→ DATA FOR THIS EXERCISE:
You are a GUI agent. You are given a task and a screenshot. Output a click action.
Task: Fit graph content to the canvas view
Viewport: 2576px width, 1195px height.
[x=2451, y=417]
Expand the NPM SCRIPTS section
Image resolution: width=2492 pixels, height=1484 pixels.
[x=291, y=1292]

→ DESCRIPTION OF THE TASK:
Skip all lines ahead of the one containing "Task: Fit graph content to the canvas view". Reproduce that line and the remainder of the listing above exactly.

→ SOLUTION FOR THIS TASK:
Task: Fit graph content to the canvas view
Viewport: 2576px width, 1195px height.
[x=2451, y=417]
Expand the NPM SCRIPTS section
Image resolution: width=2492 pixels, height=1484 pixels.
[x=291, y=1292]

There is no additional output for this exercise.